■ **PROBLEM STATEMENT**: Rewrite every line of the entries below as a Markdown table with two columns, No. and Line, skipping any blank lines. Leave the pictures out of the answer.

■ **DATA LINES**:
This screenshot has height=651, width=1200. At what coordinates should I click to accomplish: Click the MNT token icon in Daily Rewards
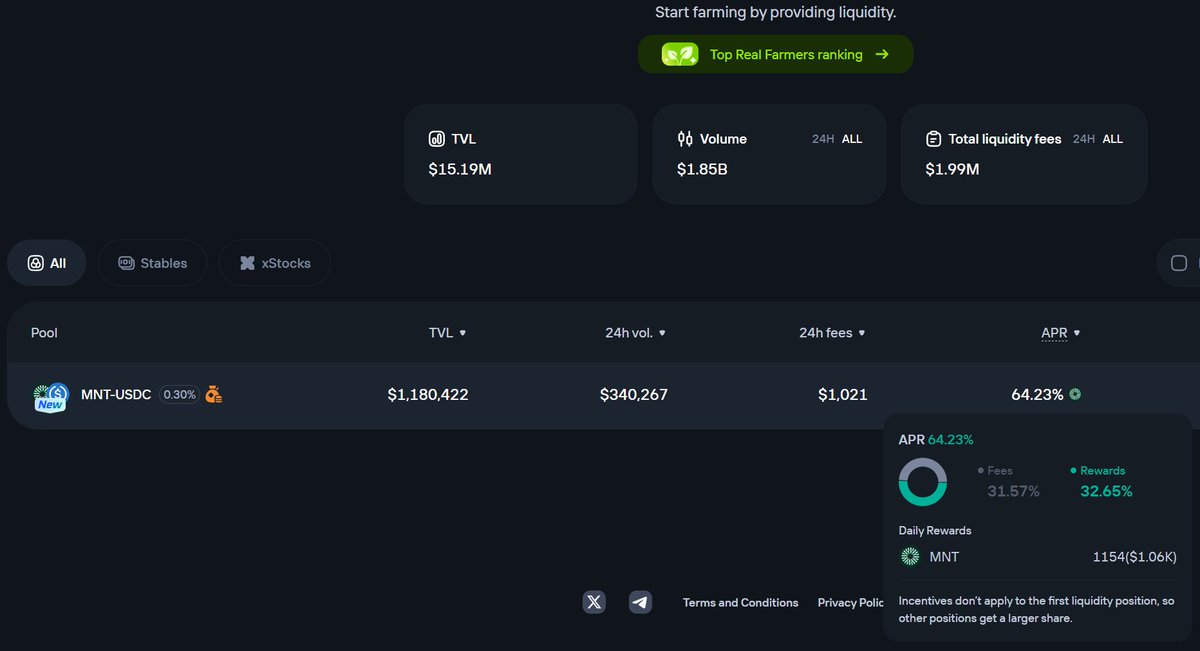910,557
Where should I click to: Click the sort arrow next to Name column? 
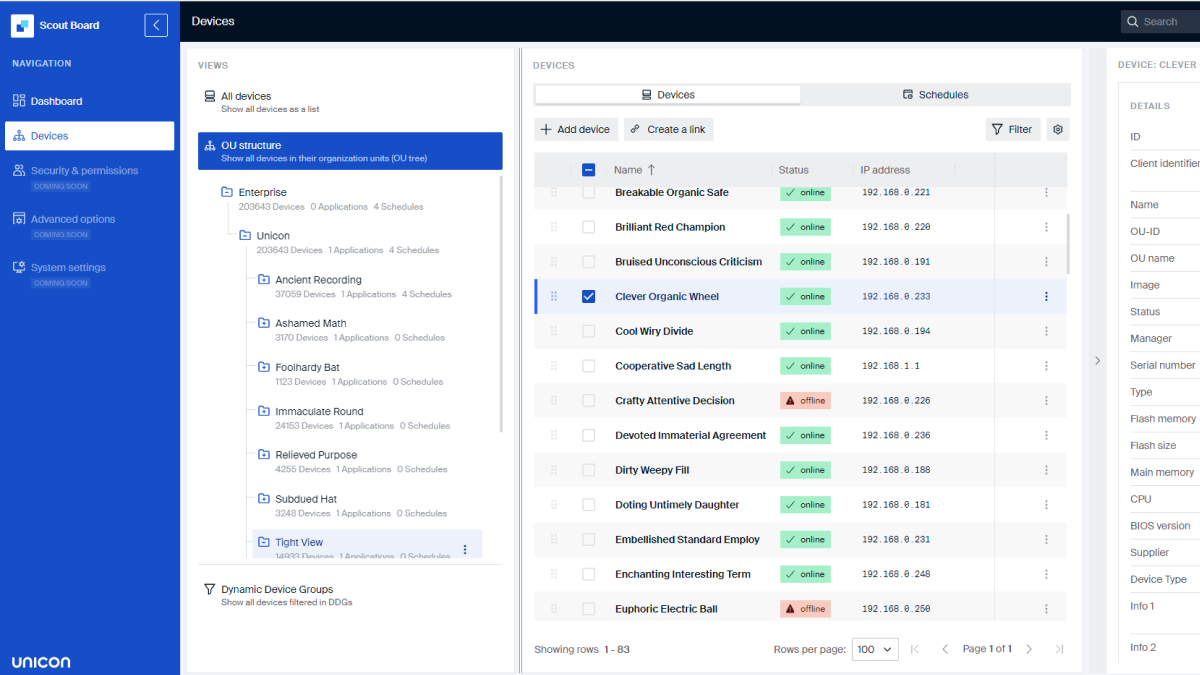[x=652, y=170]
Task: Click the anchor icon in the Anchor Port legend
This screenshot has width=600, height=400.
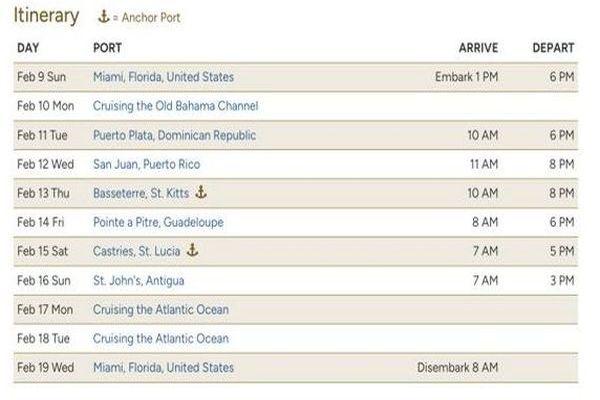Action: click(x=102, y=17)
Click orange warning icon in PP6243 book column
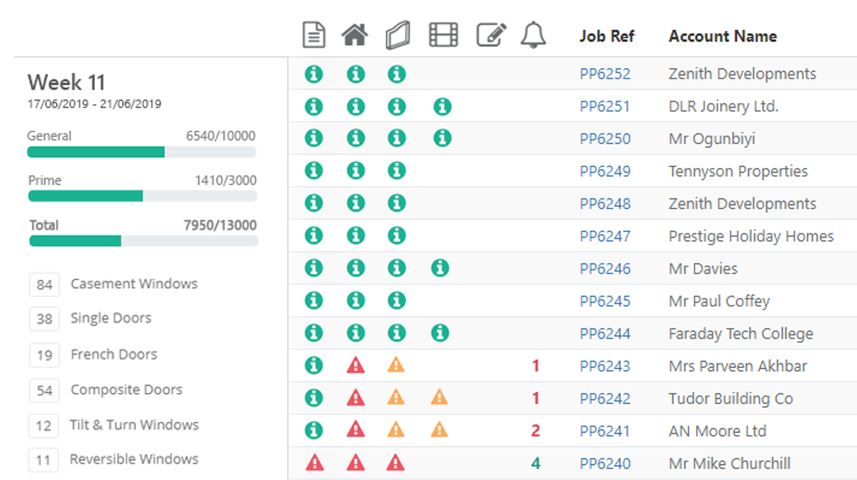857x480 pixels. tap(396, 366)
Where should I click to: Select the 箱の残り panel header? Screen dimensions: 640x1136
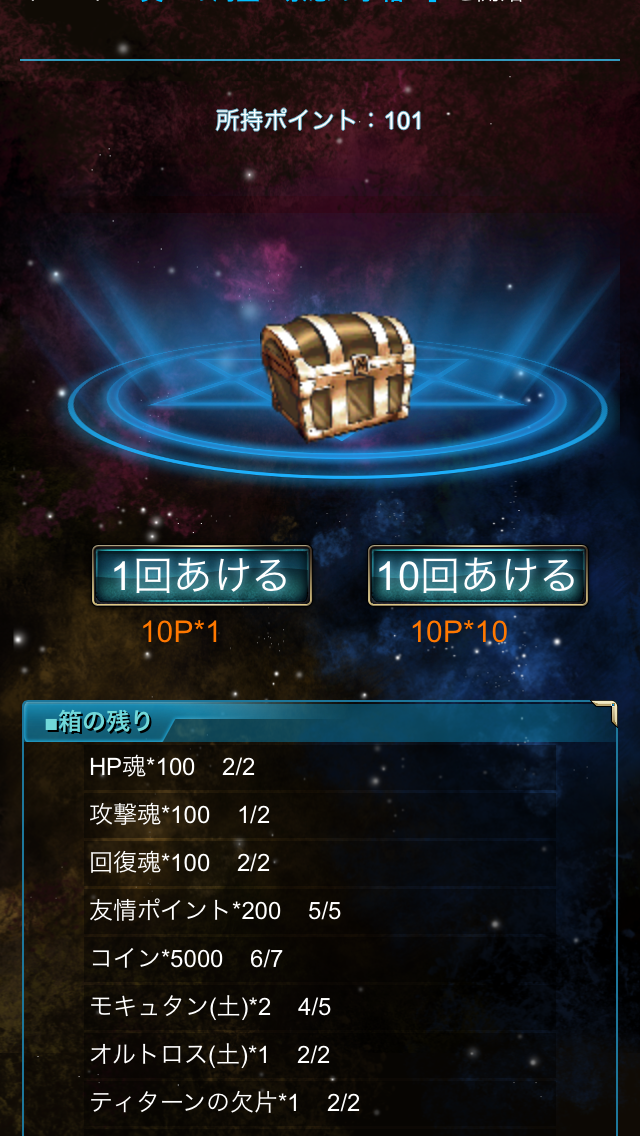320,722
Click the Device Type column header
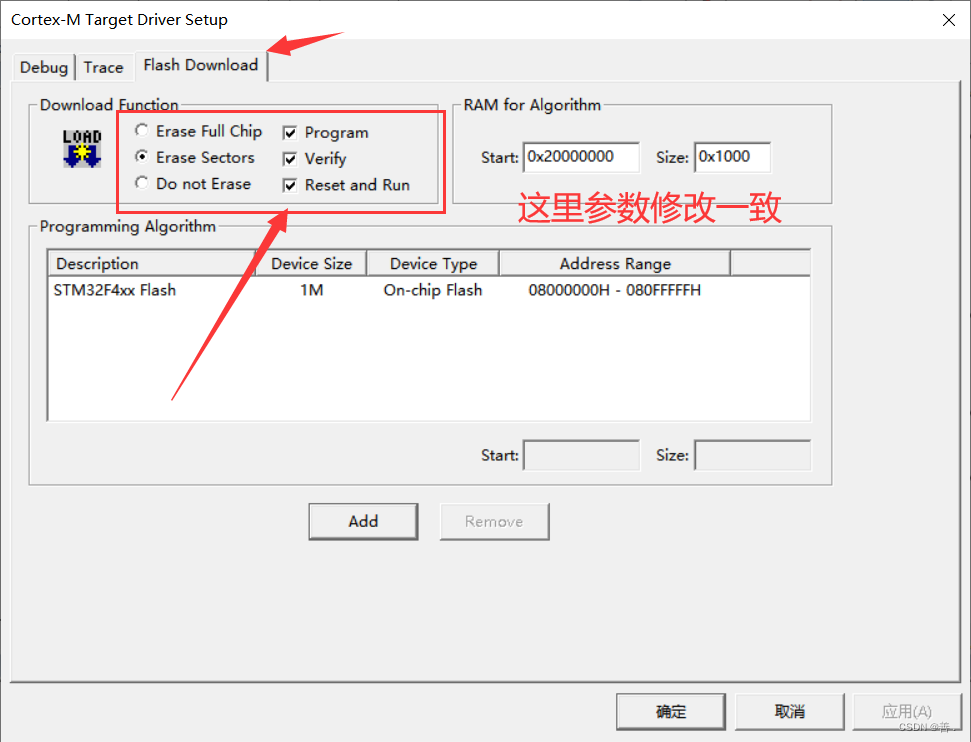971x742 pixels. pos(432,263)
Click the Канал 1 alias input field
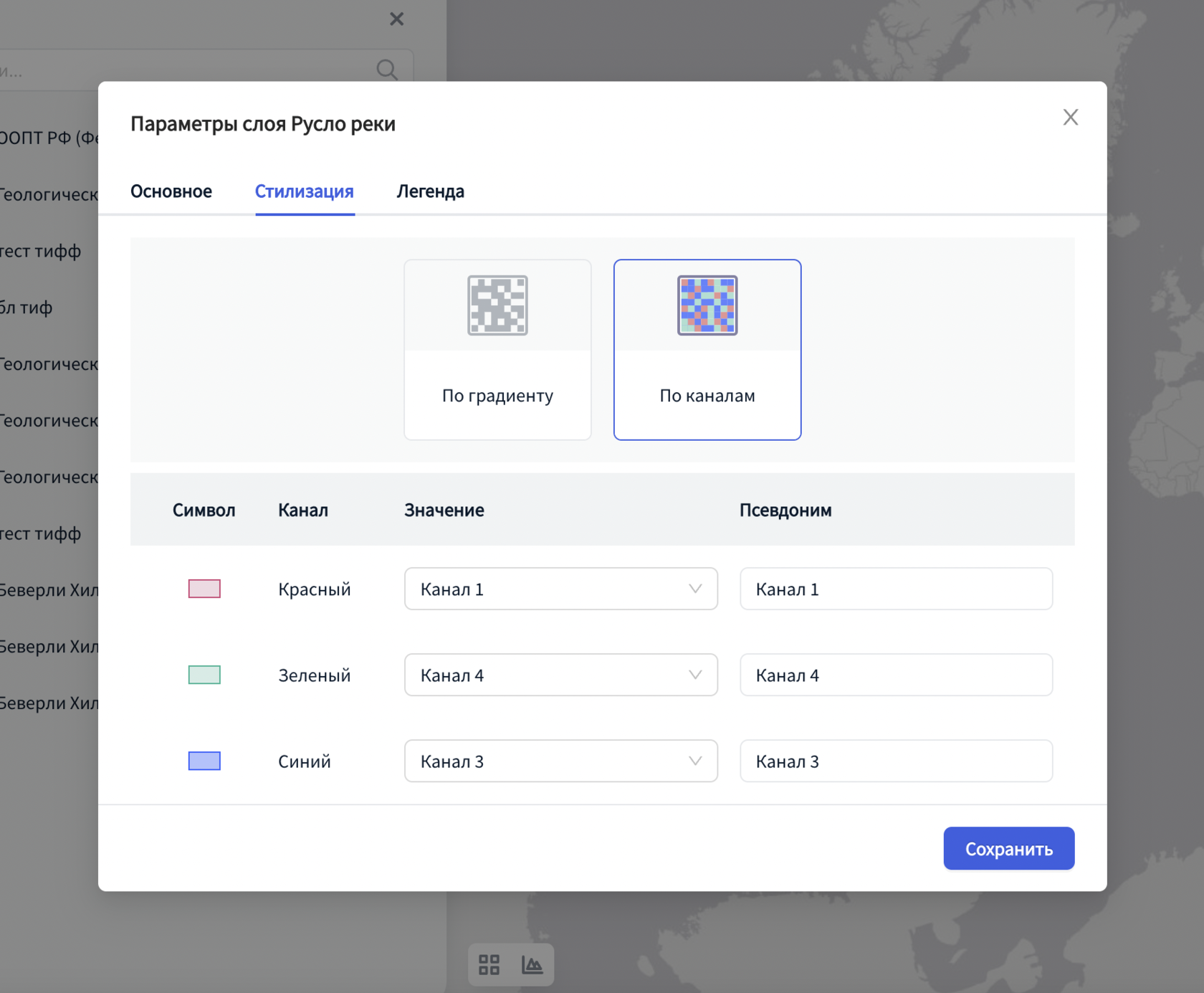Screen dimensions: 1204x993 pyautogui.click(x=896, y=589)
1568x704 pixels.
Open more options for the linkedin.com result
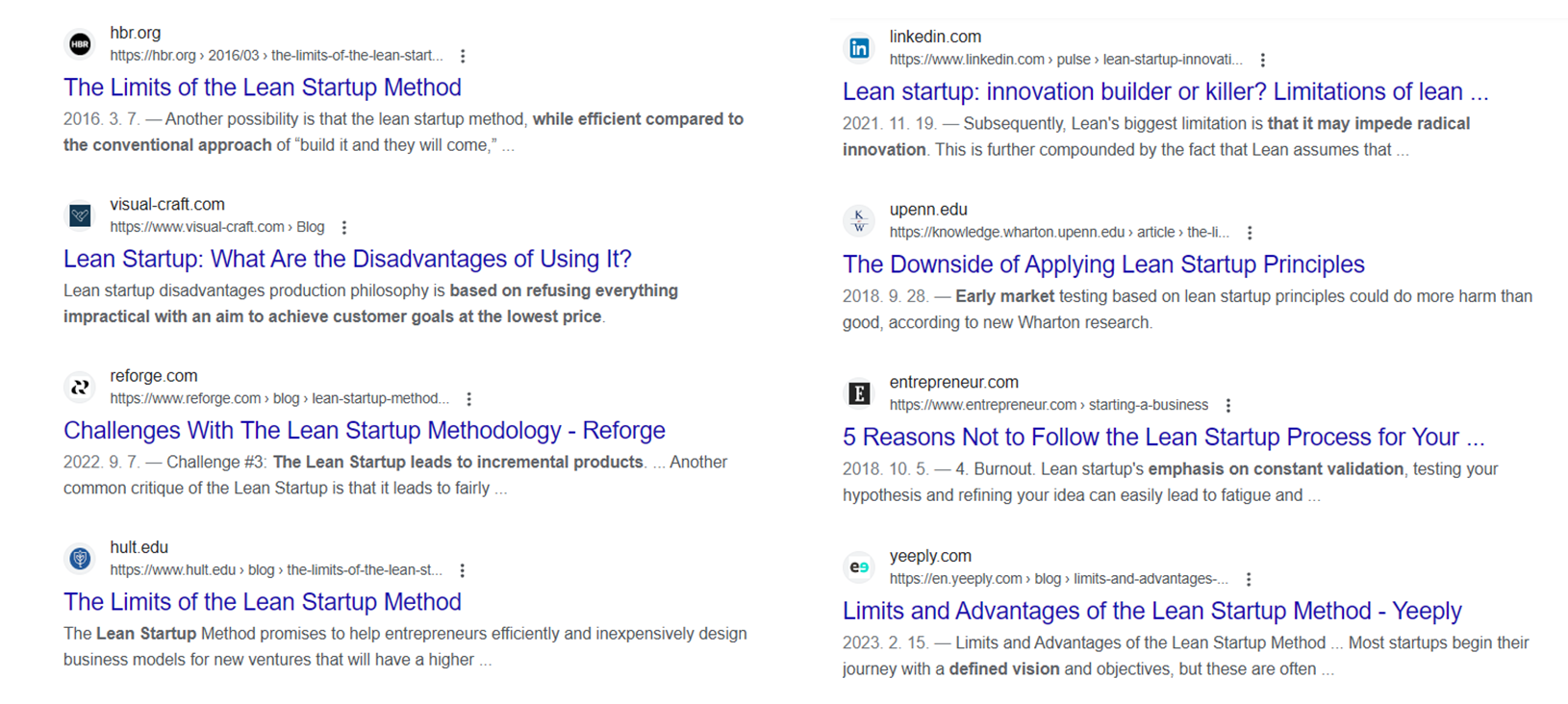tap(1262, 60)
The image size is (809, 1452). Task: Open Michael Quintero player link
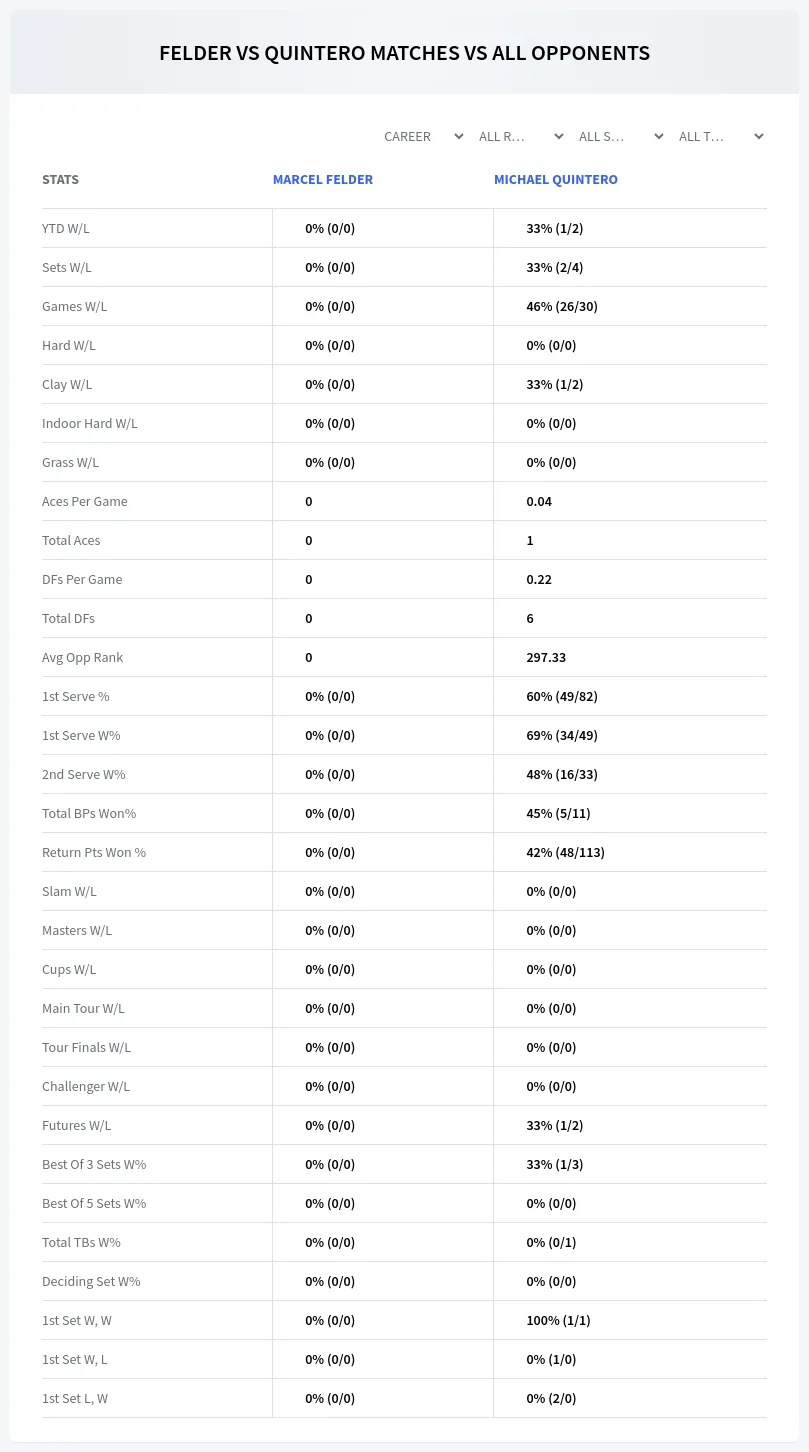coord(556,180)
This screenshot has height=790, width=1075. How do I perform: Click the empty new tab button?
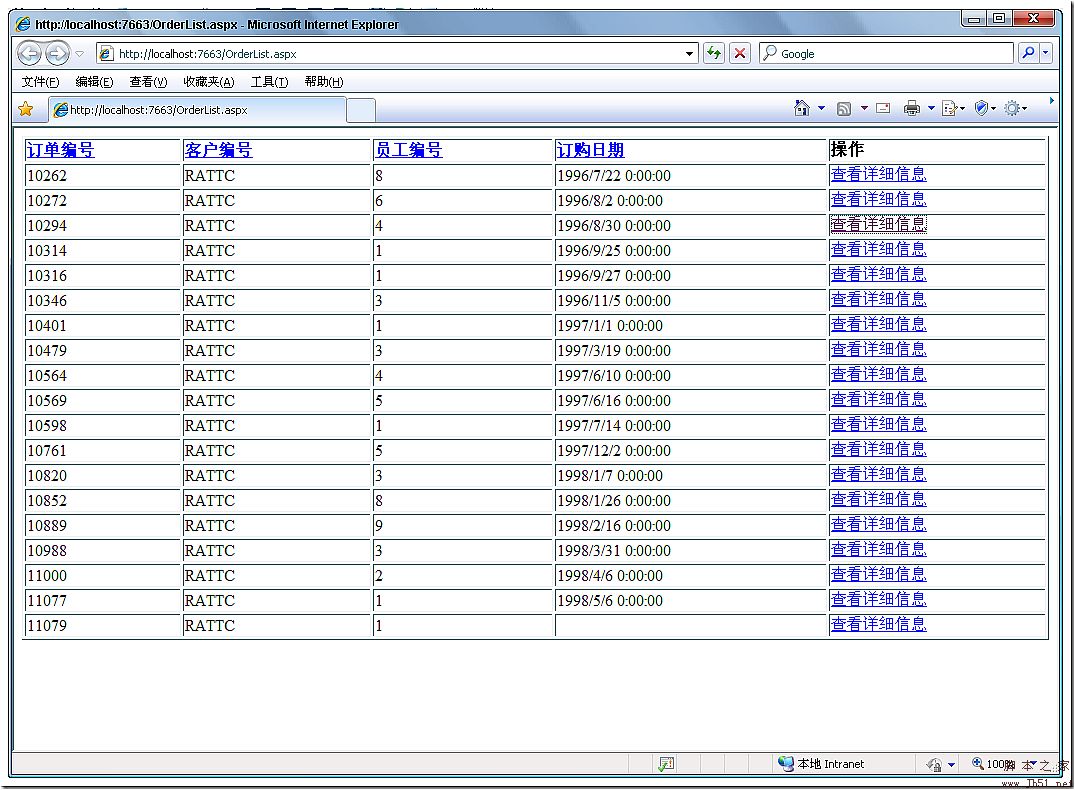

■ **RIGHT ANSWER**:
| No. | Line |
|---|---|
| 1 | This screenshot has height=651, width=1200. At what coordinates should I click to accomplish: Click the MNT token icon in Daily Rewards |
| 2 | 910,557 |
| 3 | Where should I click to: Click the sort arrow next to Name column?  |
| 4 | [x=652, y=170] |
| 5 | Task: Click the anchor icon in the Anchor Port legend |
| 6 | This screenshot has width=600, height=400. |
| 7 | Action: click(x=102, y=17) |
| 8 | Click orange warning icon in PP6243 book column |
| 9 | 857x480 pixels. tap(396, 366) |
| 10 | Where should I click to: Select the 箱の残り panel header? Screen dimensions: 640x1136 |
| 11 | 320,722 |
| 12 | Click the Device Type column header |
| 13 | 971x742 pixels. pos(432,263) |
| 14 | Click the Канал 1 alias input field |
| 15 | Screen dimensions: 1204x993 pyautogui.click(x=896, y=589) |
| 16 | 1568x704 pixels. |
| 17 | Open more options for the linkedin.com result |
| 18 | tap(1262, 60) |
| 19 | The image size is (809, 1452). Task: Open Michael Quintero player link |
| 20 | coord(556,180) |
| 21 | This screenshot has height=790, width=1075. How do I perform: Click the empty new tab button? |